Dementia Awareness Week information

On Dementia Awareness Week we’d like to highlight two projects supported by the Charity as part of North Bristol NHS Trust’s Fresh Arts programme – Knit With Me, and Make Your Mark.

Knit With Me

Knit with Me provides therapeutic care sessions for dementia patients.

The benefits of knitting are well documented  and go way beyond that of it being just a relaxing hobby.  As a repetitive and absorbing past time, knitting can help a patient’s wellbeing by offering a calm opportunity for reflection.  It provides visual and tactile stimulation, and has been proven to support pain or anxiety management.  Further, knitting is physically beneficial as it encourages repetitive, co-ordinated, bi-lateral movement.  And it’s fun.

Since July 2014, textile artist Ali Brown has provided the sessions here at Southmead Hospital and as well as all the recognised benefits the tangible results are colourful!

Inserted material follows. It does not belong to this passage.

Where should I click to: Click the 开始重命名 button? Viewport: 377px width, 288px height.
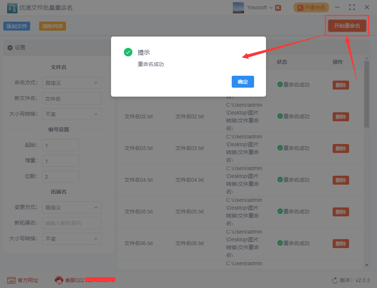[347, 25]
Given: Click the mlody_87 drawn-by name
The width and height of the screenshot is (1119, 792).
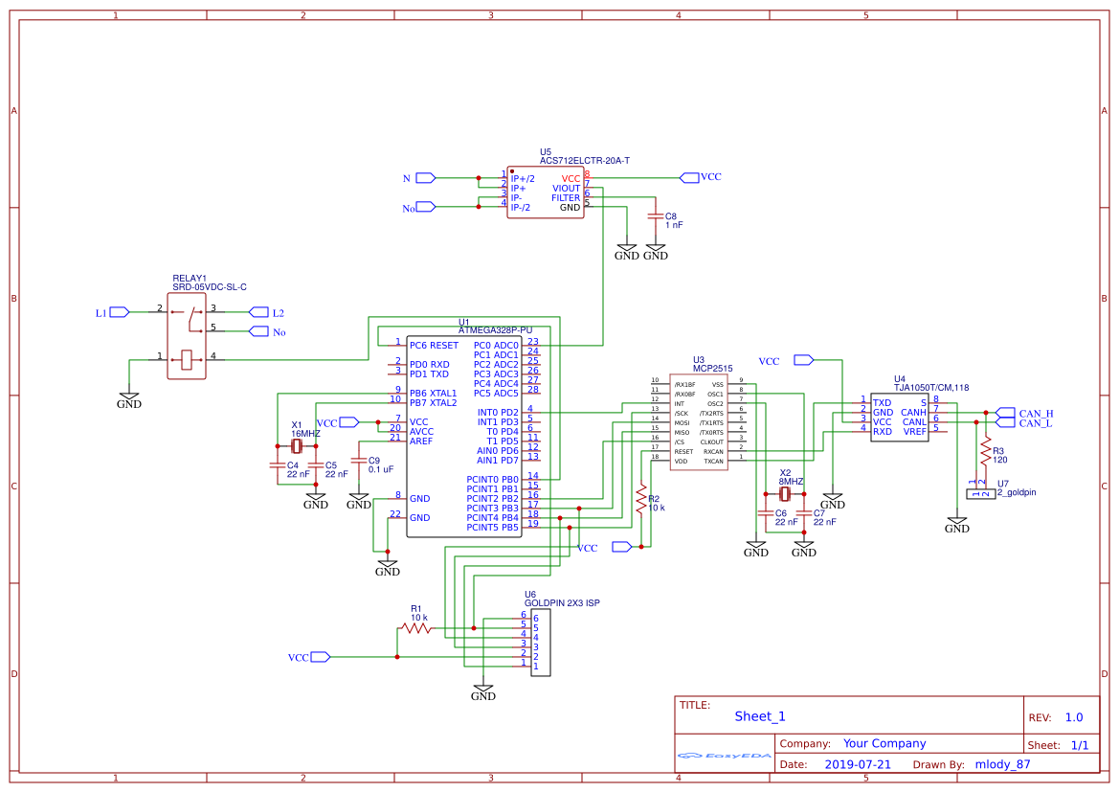Looking at the screenshot, I should pos(1004,764).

From a giant patchwork jumper and knitted letters for visitors, to wonky-eyed teddies for new babies and our famous Twiddlemuffs, Knit With Me has generated some amazing works of art. (And if you don’t know what a Twiddlemuff is, you can find out here)

Make Your Mark

Make Your Mark began as an 18 week pilot project bringing visual arts activities to dementia and frail elderly patients in the complex care wards here at Southmead Hospital. 

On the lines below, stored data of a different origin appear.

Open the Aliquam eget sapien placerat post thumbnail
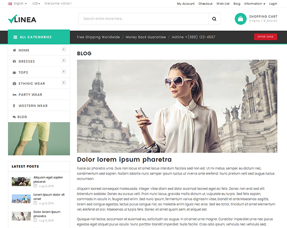The width and height of the screenshot is (287, 228). [x=21, y=181]
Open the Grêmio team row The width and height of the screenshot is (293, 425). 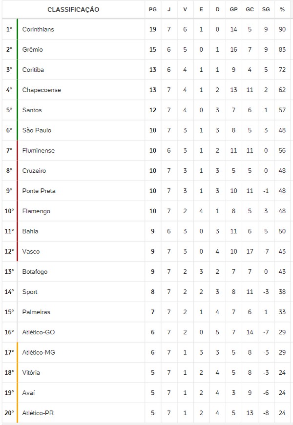pos(33,50)
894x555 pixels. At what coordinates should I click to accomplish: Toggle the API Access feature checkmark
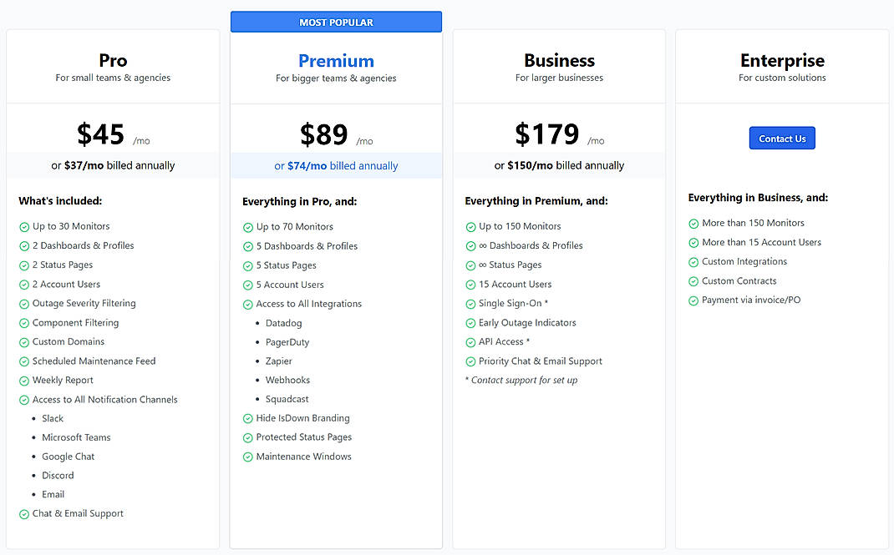tap(470, 341)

Ruth Sidgwick, Fresh Arts Programme Manager, sums up the Mark Your Mark project beautifully:

“Two artists spend Wednesday afternoons painting and drawing with patients.  This is not only a lovely distraction for patients but it’s great for families to see their loved ones busy, focussed, calm and creative.  And it’s even making the environment better for staff – one Health Care Assistant told me:  ‘I found after an art activity it was easier to look after one of my patients because he seemed more settled and happier.’

“A nurse commented: ‘After one of my patients attended the painting session it helped me to break the ice with them.  It jogged some memories!’”

Feedback shows the creative sessions help reduce the patients’ distress and improves communication between staff and patients.  For some patients it has enhanced their moods, making them easier to care for.  And each week patients have commented on their enjoyment of the activity, and how it helped them to feel content and calm.  Some weeks the sessions are full of laughter, and the patients appreciate the social aspect. They are often proud of their achievements and are pleased they had given it a go and tried something new.

We’re delighted to be supporting both of these projects this year.